VIBES Award: Good Practice

Highlights

  • Achieving Alliance for Water Stewardship Standard for water management; the 1st in the UK and the 1st hospital in the world to reach this.
  • Reducing the environmental impact of healthcare.
  • Reducing pharmaceutical wastage.
  • Strong stakeholder and community engagement.
Download the winners' story

NHS Highland (NHSH) is the most remote and rural mainland health board in Scotland covering 41% of its land mass, providing sustainable healthcare services to a population of 320,000. Caithness General Hospital (CGH) in Wick offers local people access to general medicine/surgery/ midwifery services, diagnostics, A&E, and limited high dependency, renal and palliative care services with 68 beds. CGH also hosts an on-site laboratory and pharmacy.

CGH has become the first hospital in the world to achieve certification according to the Alliance for Water Stewardship (AWS) Standard, the global benchmark for environmentally and socially responsible water management.  The implementation of the AWS Standard at CGH demonstrates leadership and a strong multi-agency collaboration. 

NHSH aims to improve and protect the health of its people, whilst delivering its services sustainably and reducing the impact on the health of the environment. This includes tackling pollutants to water. The presence of pharmaceutical residues in water is recognised internationally as an important public health and environmental issue. Hospitals are key point-sources for pharmaceuticals which go into public wastewater systems and are difficult to filter out; this results in them being present in the effluent from wastewater treatment plants and then being discharged into surface waters. Even low concentrations in the environment can have unintended, negative impacts on freshwater ecosystems and can promote the development of antimicrobial resistance.
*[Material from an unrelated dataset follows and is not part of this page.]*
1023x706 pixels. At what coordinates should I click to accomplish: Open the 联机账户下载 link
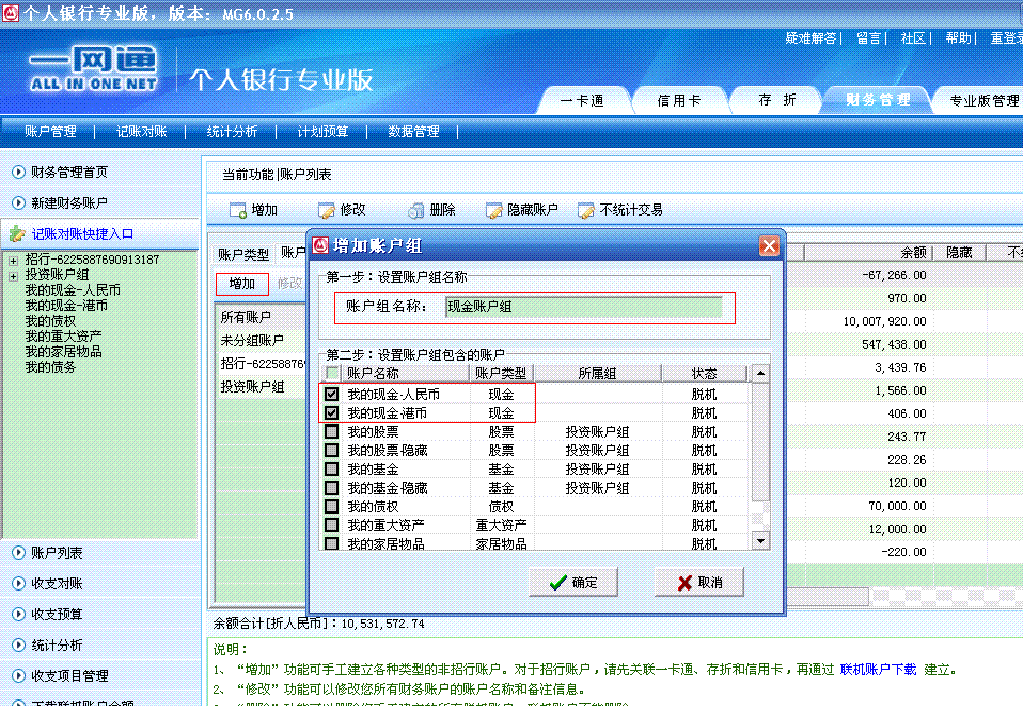[877, 669]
The quality of the used water discharged from CGH into the sewerage system, and onwards into the environment, was a key focus of the implementation of the AWS Standard alongside improved efficiency of water use within the hospital.  

The discharged water, both before and after it had passed through the water treatment plant in Wick, was tested by the Environmental Research Institute at the University of the Highlands and Islands (UHI), revealing the extent of pharmaceutical residues discharged by the hospital (as well as from local households), still present in the water after treatment. This enabled NHSH to develop an action plan to reduce the impact of pharmaceuticals including substituting the most environmentally harmful medicines for less toxic ones, developing public messaging, conducting a medicines waste ‘amnesty’ to prevent unused pharmaceuticals being flushed down toilets, and testing new technology to remove pharmaceuticals.  

CGH also drew up a plan to identify and implement opportunities to improve efficiencies in water use within the operations of the CGH site. The water action plan will save 33% of water and sewerage costs (shared value to Scottish Water in decreased energy use and carbon footprint), reduce costs to society by decreasing anti-microbial resistance, reduce contamination of the food chain, and mitigate climate change effects on water.  

NHSH worked with a range of partners including the One Health Breakthrough Partnership (Scottish Water, SEPA, UHI, NHSH), Scottish Government, and Aurora Sustainability Group, to assemble the evidence portfolio. They continue to work with a range of stakeholders, including community groups, to further enhance social values generated from improved water stewardship.